How about it, folks? What’s your go-to party food? Make me a star!
I won a prize with my Millionaire’s Shortbread. Shortbread, caramel and chocolate. What’s not to love?
I used this recipe but tweaked a bit: How to make the perfect millionaire's shortbread | Dessert | The Guardian
I added 2 Tbs of vegetable oil to the chocolate topping, so it wasn’t so hard when re-solidified. I also melted 1/2 cup of white chocolate and drizzled over the dark while still runny, then used a toothpick to marble them together. Pics here.
You can slice them into very small pieces, it’s so rich. And you’ll have all the ugly edge trimmings at home to snack on! You’re not bringing home leftovers…
For those who like green olives, this dip is killer. Make it the day before and it will set up in the fridge. Serve with mini stone wheat thins. It looks humble but it is addictive like crack.
I tried out a new appetizer this Thanksgiving and it disappeared in nothing flat – I think I could have make four times as much and still not have had anything left. It’s so simple, it hardly even has a recipe: pitted dates filled with goat cheese and wrapped in a strip of prosciutto or other smoked ham. Utterly delicious! They hit the sweet spot of salty/sweet/creamy.
Cut thinnish diagonal slices from a good-quality baguette. Spread each slice generously with sweet butter. Lay a white anchovy filet along the length of the slice, silvery skin-side up.
That’s it; no other garnish or seasoning is needed.
Along the same lines - Direct from the 1970’s. And yummy.
Get some pitted dates. Get some slivered almonds. Get some bacon.
Insert slivered almonds into pitted dates. Wrap dates in bacon. Bake at 375 for 10-15 minutes, until desired bacon done-ness is achieved. Pierce with a toothpick.
OK, the thread is over, but I’m stuck deciding between these two. One has yummy bacon but requires cooking. The other requires no cooking, but also there’s no yummy bacon. Maybe I’ll do both. I’m allergic to almonds so at least I know I won’t eat all the bacon ones myself.
eta: I copied one of the wrong recipes, sorry for confusion, I meant to copy shantih’s and Noelq’s
Regardless of which way you go, I think I would cook the dates anyway. Even if you serve them at room temperature, cooking them tends to soften them up a little. I’ve never had them with almonds, but goat-cheese-stuffed dates wrapped in bacon are fantastic!
Hummus is a bit cliché nowadays, but I made this Israeli-style hummus for a party a couple of weeks ago and it was soooo good.

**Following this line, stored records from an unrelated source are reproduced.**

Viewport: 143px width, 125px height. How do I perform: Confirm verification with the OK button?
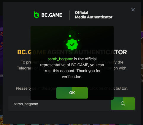72,93
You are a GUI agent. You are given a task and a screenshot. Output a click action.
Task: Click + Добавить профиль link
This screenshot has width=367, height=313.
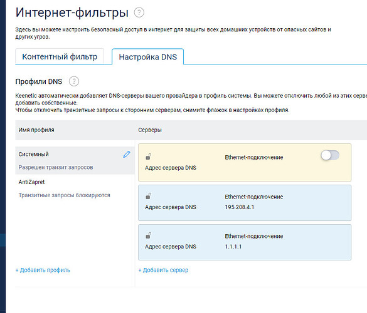click(43, 270)
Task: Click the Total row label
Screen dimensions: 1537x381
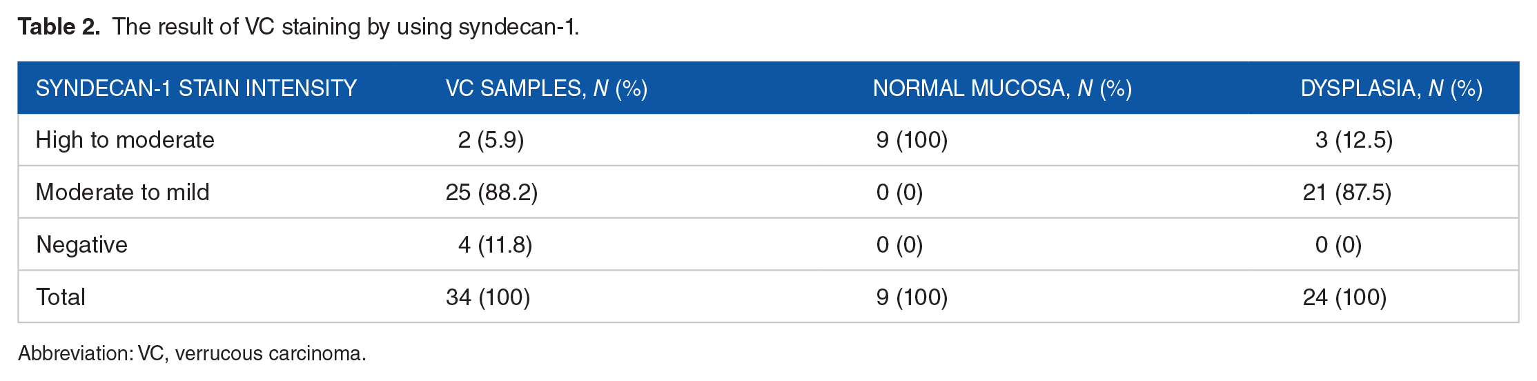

It’s not too difficult to make, and it is head and shoulders above anything store-bought.
You have my gratitude, this is what I made and it went very quickly. I might try different flavors of soft cheese, and next time I will definitely make more. I only made 21 and anyone who came after the first hour or so was out of luck. Also, pro tip, stock up on pitted dates if you want to save yourself a lot of time and trouble, whenever you see them in the store. When I went (the morning of the party) I couldn’t find any and had to pit my own. I hereby pit pitting dates, it’s a pain.

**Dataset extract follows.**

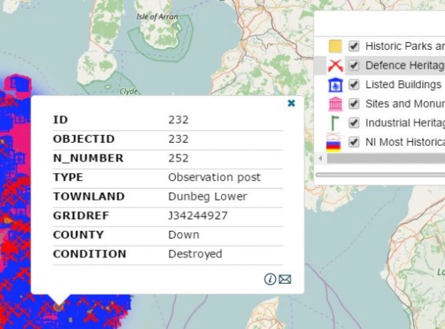Click the Defence Heritage crossed swords icon
The width and height of the screenshot is (445, 329).
(x=335, y=65)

I made some of this today with castelvetranos. It’s delicious. Love the blend of flavors with cream cheese, olives, and pecans. I’m somewhat tempted to repeat this dip using blue cheese stuffed olives next time and see what comes of it. Or, I suppose, I could actually just mix what’s left of the spread with some blue cheese I have in the fridge and report back. Might be a bit of gilding the lily, but I think it’d work fine.